Broad-Based Ranking Drops
Whatever the name of the update, it’s fairly clear that recent changes to Google’s ranking algorithms are causing drops across the board, with large numbers of sites being hit.
Webmasters from around the world are commenting on drops in both rankings and website traffic, and the comments about the latest updates are not complimentary.
Confusion Over Google Updates
Another factor that’s contributing to the anguish of the webmasters is the fact that Google is steadily becoming less and less communicative about the changes they’re making.
Although they provide a very basic outline, saying, for example, that they’re looking at spam-like queries, or that their link analysis will become more sophisticated, or that they will try and identify site authority in determining rankings, but they don’t tell anybody what they’ll be looking for, or at.

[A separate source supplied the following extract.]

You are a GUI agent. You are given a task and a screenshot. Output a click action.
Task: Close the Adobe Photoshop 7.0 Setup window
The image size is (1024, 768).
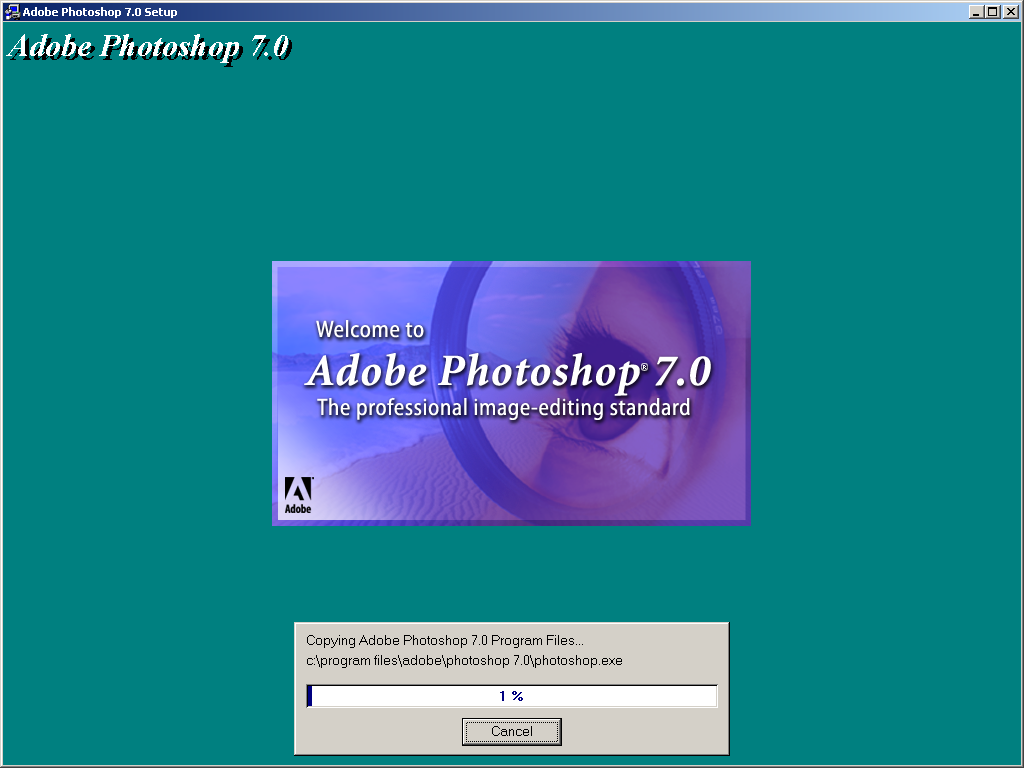click(1009, 11)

Google’s Latest Announcement
In the middle of last month, Matt Cutts announced several upcoming changes to Google’s SEO policies over “the next few months” which you can see here: Upcoming Google Changes
However, as already mentioned, while comprehensive in the generalities, the specifics are (perhaps understandably) rather short. And it’s the lack of information that is really bothering people.
The vast majority of complaints about the latest updates seem to stem from the fact that nobody can work out what is causing them.
Rankings and traffic are falling for sites carefully following Google’s own best practice guidelines, and with no information, and no recourse, there’s nothing that site owners or agencies can do except wait for the latest updates to shake out, and begin re-analysing their strategies.
Speculation so far ranges from Google making mistakes in these latest changes to the algorithms, to a deliberate move on the part of Google to try and push people away from SEO, and towards Google Ads, their paid advertising platform.
In the meanwhile, all any of us can do is wait for the results to settle down, and start trying to find out what changed, what works, and what Google has thrown out.